- What is asked
Rewrite the material from the line containing "Go Home (720, 682)" to the line containing "Marketing (463, 97)", both ends included, and increase every coordinate in the answers by 97.
··· Rows ···
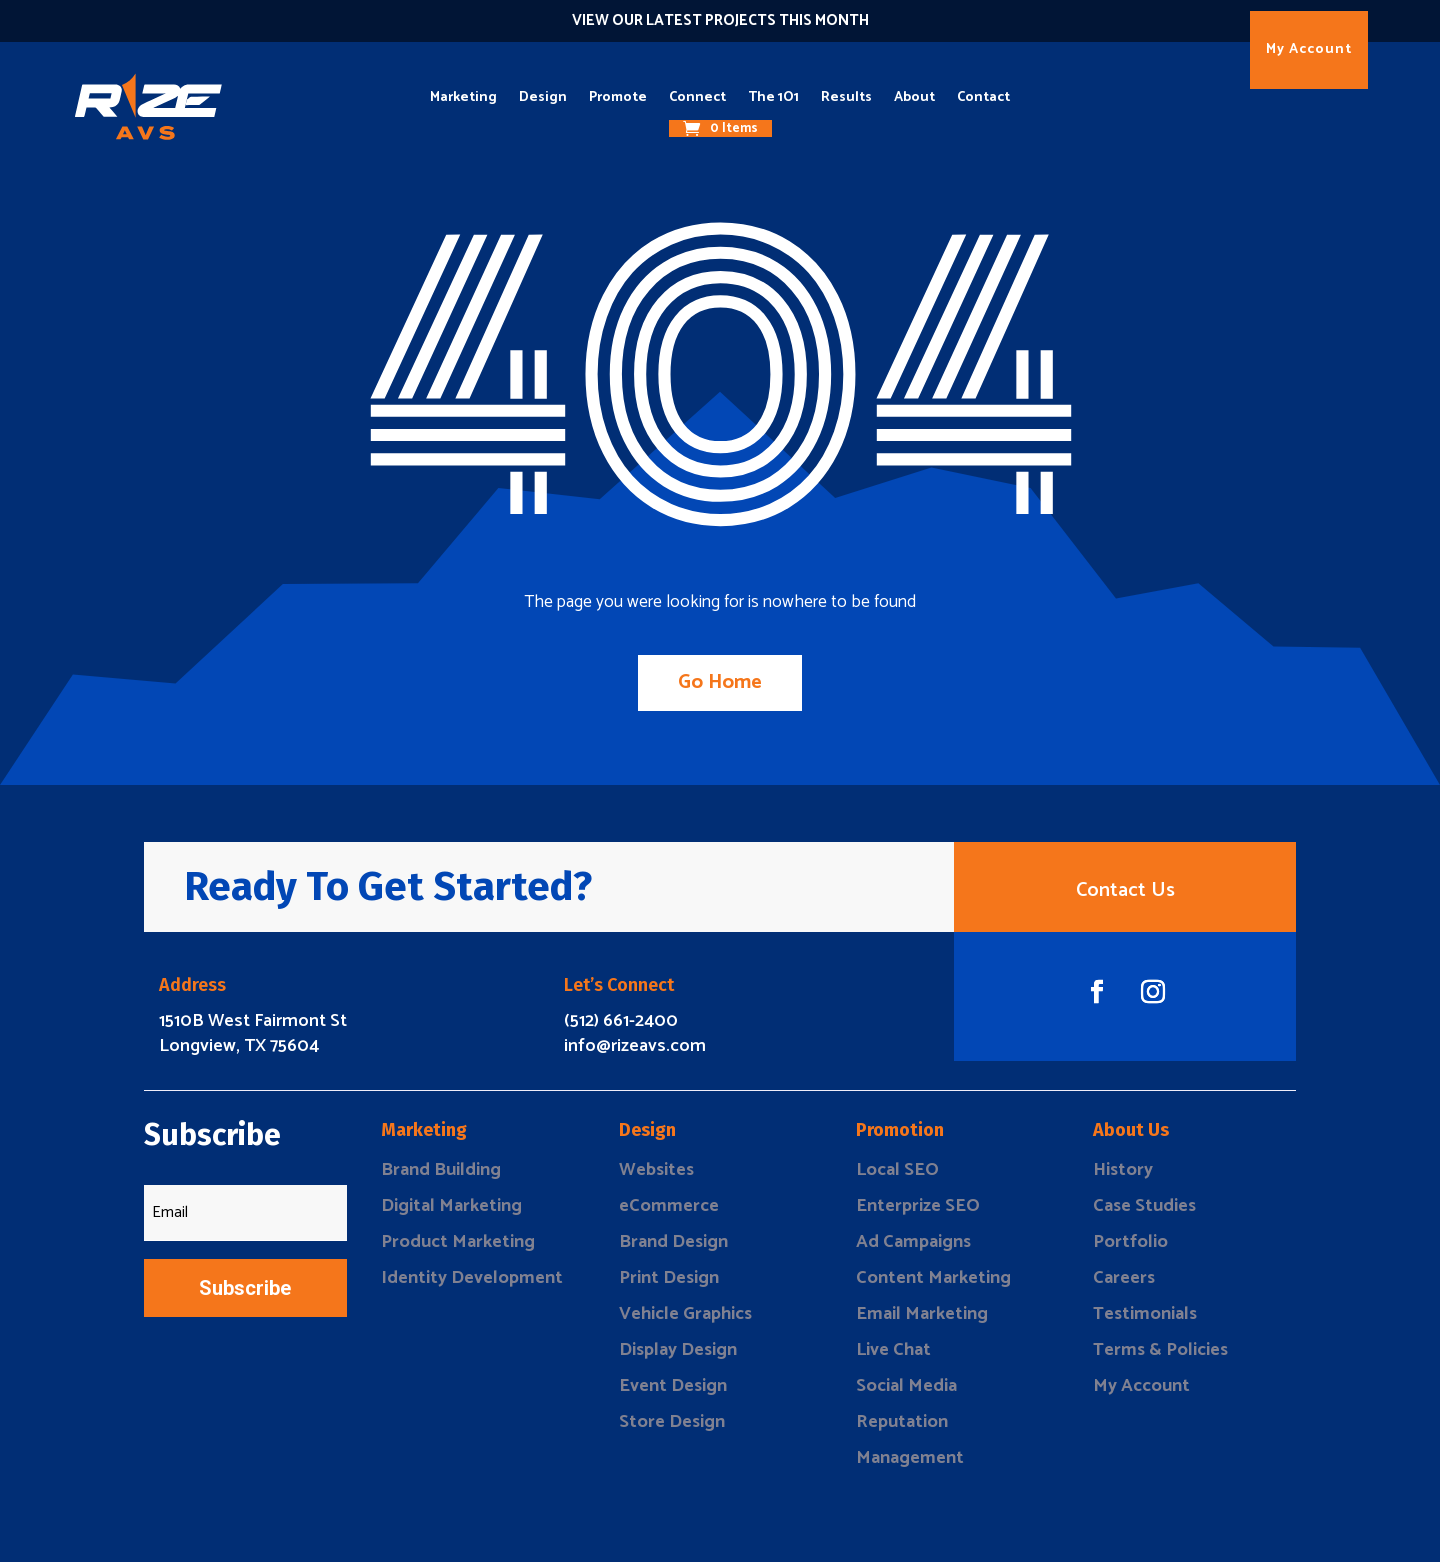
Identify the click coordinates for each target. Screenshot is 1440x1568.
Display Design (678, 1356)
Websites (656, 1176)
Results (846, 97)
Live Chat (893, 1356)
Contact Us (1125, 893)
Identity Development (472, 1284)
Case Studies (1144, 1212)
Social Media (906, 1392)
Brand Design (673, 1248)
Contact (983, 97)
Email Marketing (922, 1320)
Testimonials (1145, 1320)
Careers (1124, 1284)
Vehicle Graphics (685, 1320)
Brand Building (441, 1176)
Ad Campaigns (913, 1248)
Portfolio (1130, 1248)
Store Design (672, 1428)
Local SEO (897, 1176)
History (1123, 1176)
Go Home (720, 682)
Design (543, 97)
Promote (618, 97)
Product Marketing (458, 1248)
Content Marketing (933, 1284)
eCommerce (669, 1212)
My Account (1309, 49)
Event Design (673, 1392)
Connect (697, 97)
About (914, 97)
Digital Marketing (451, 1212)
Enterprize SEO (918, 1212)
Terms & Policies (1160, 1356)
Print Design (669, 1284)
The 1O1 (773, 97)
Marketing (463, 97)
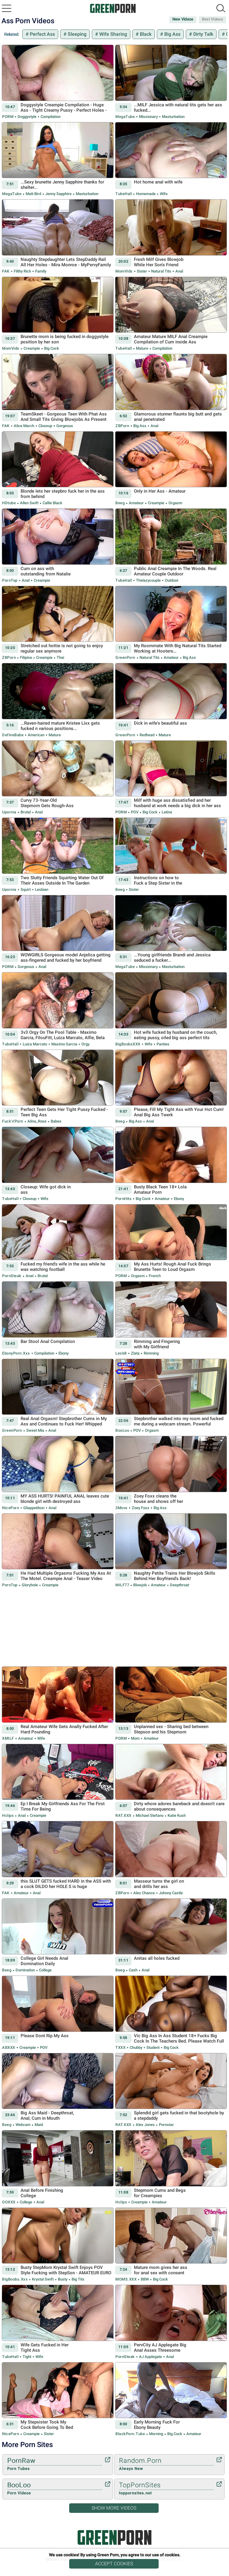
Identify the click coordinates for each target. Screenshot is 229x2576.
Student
···
··· Rows ···
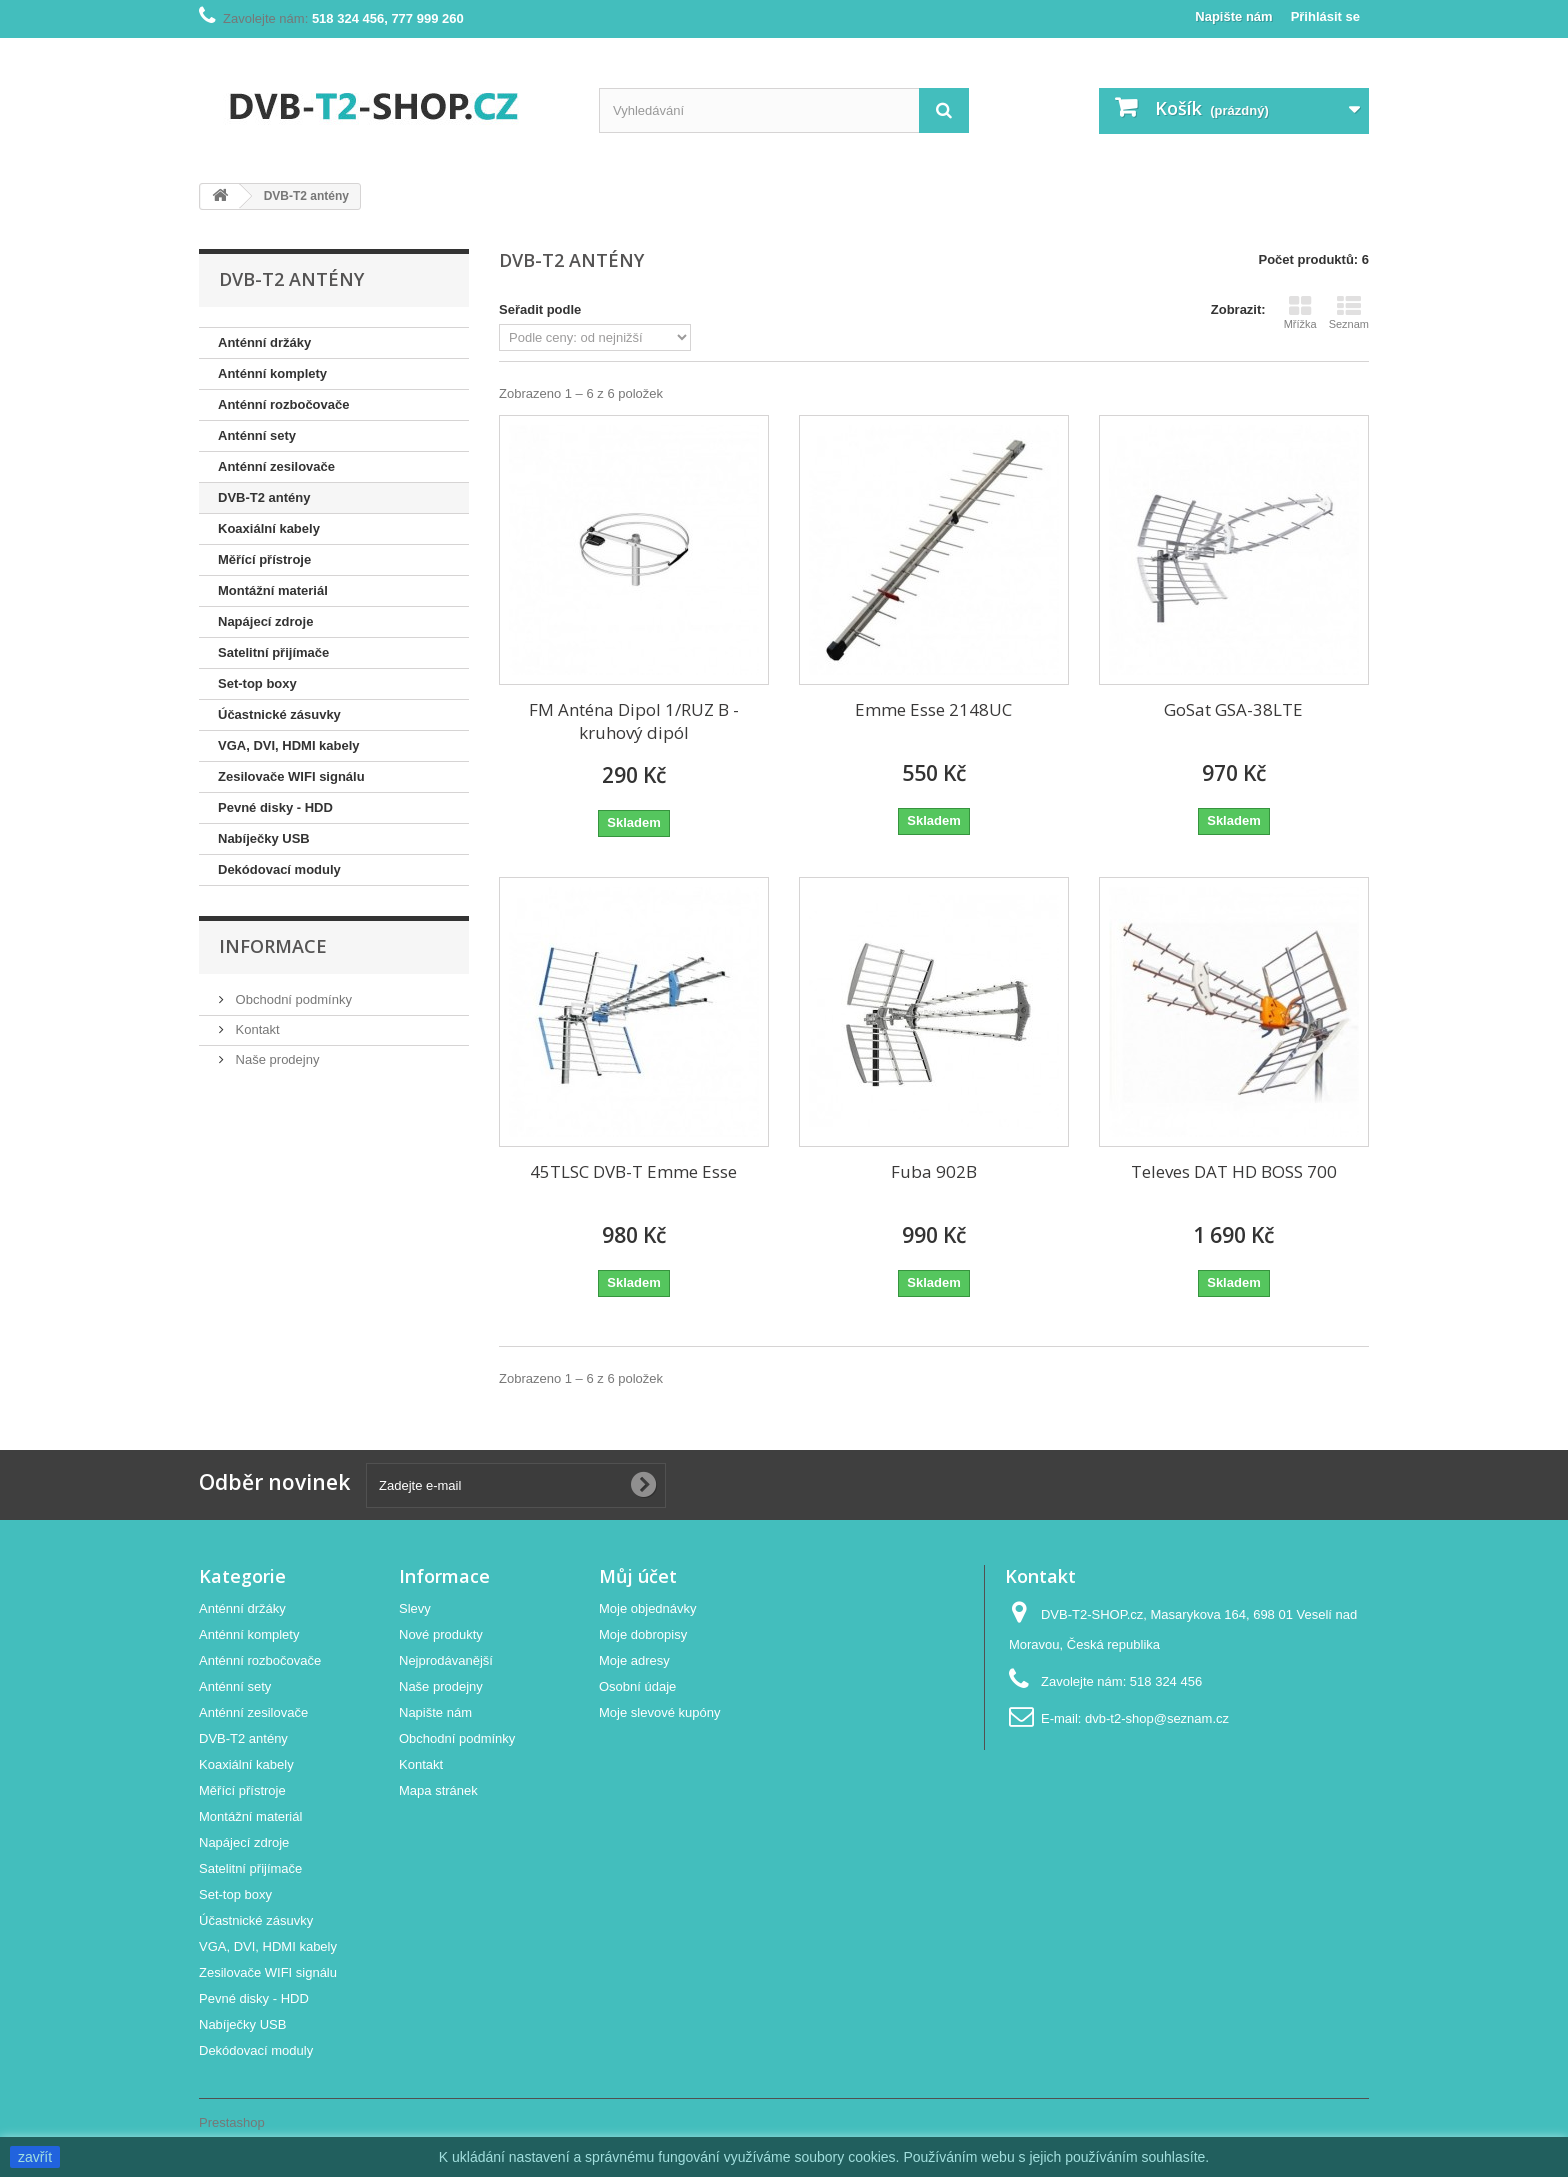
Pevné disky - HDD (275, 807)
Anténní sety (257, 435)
···
··· Rows ···
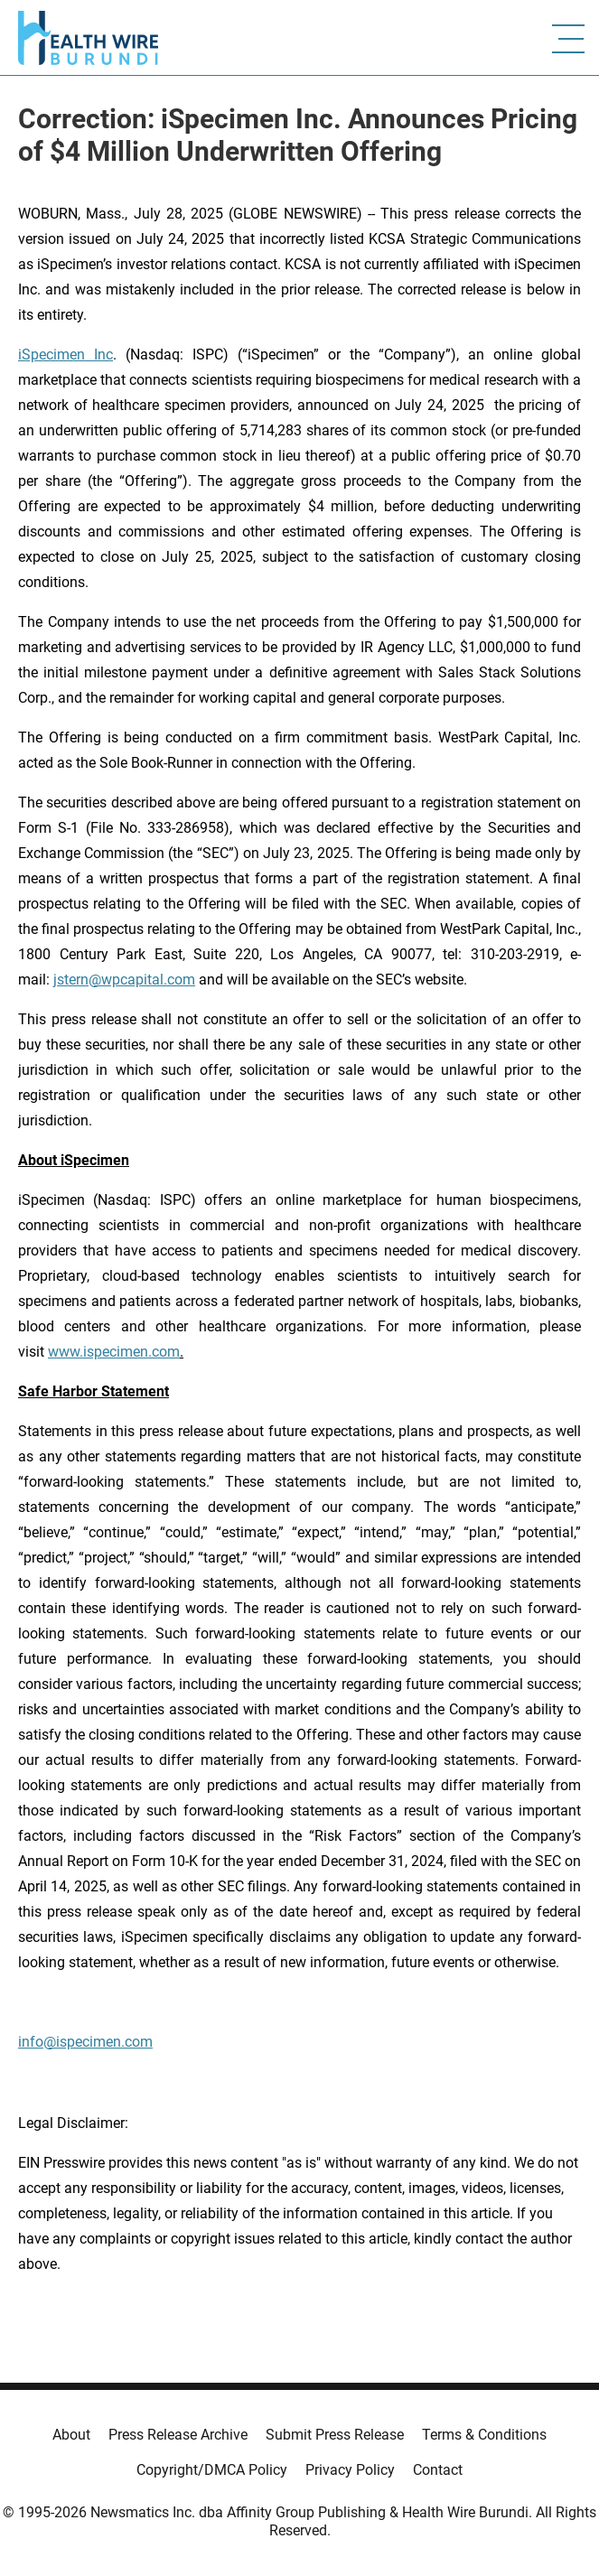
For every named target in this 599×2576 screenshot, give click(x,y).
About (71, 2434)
···
- Task answer
Go Home (817, 779)
Design (640, 194)
Promote (715, 194)
Product Marketing (555, 1345)
Content Marketing (1030, 1381)
eCommerce (766, 1309)
My Account (1406, 146)
Event Design (770, 1489)
Connect (794, 194)
About (1011, 194)
Digital Marketing (548, 1309)
Enterprize SEO (1015, 1309)
Terms & Policies (1257, 1453)
Print Design (766, 1381)
The 1O1 (870, 194)
Marketing (560, 194)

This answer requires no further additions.